EV Code Signing certificate revoked in 3...2...1.. (Score:5, Informative)
All of the EV code signing certificate providers out there *require* the use of a cryptographic USB key/dongle or a HSM whereby accessing the private key for a certificate is impossible. Looks like Nvidia violated the terms of use of their EV code signing certs and thus breached their contract.
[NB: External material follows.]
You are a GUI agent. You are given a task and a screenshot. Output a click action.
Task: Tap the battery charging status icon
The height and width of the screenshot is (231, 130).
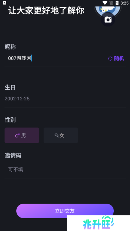(x=117, y=3)
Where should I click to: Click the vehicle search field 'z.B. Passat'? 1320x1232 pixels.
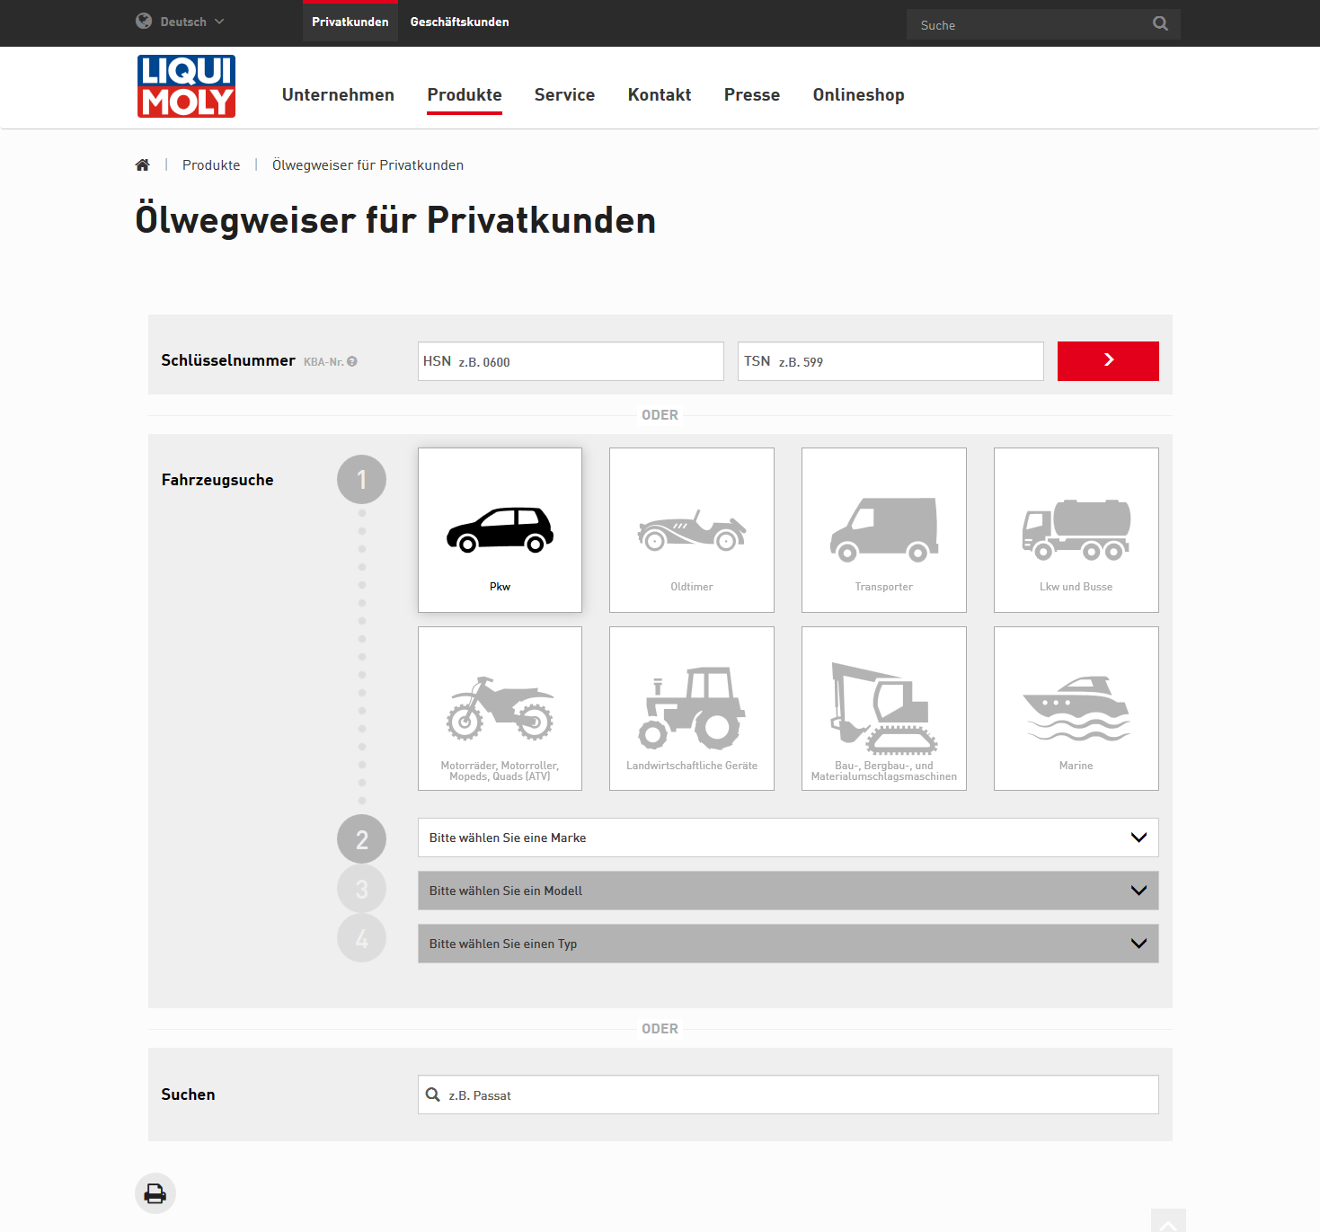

Whoever manages their certificate issuance program (DigiCert?) should immediately revoke every one of Nvidia's code signing certs and then double down on not reissuing them until they pass an expensive and strict audit annually from here on out and also all certificate providers should blacklist Nvidia globally.
Re: (Score:2)
What are certificate revocation lists for? (Score:2)
If a certificate is known to be comprised, isn't that why they are added to a revocation list, so they can no longer be used?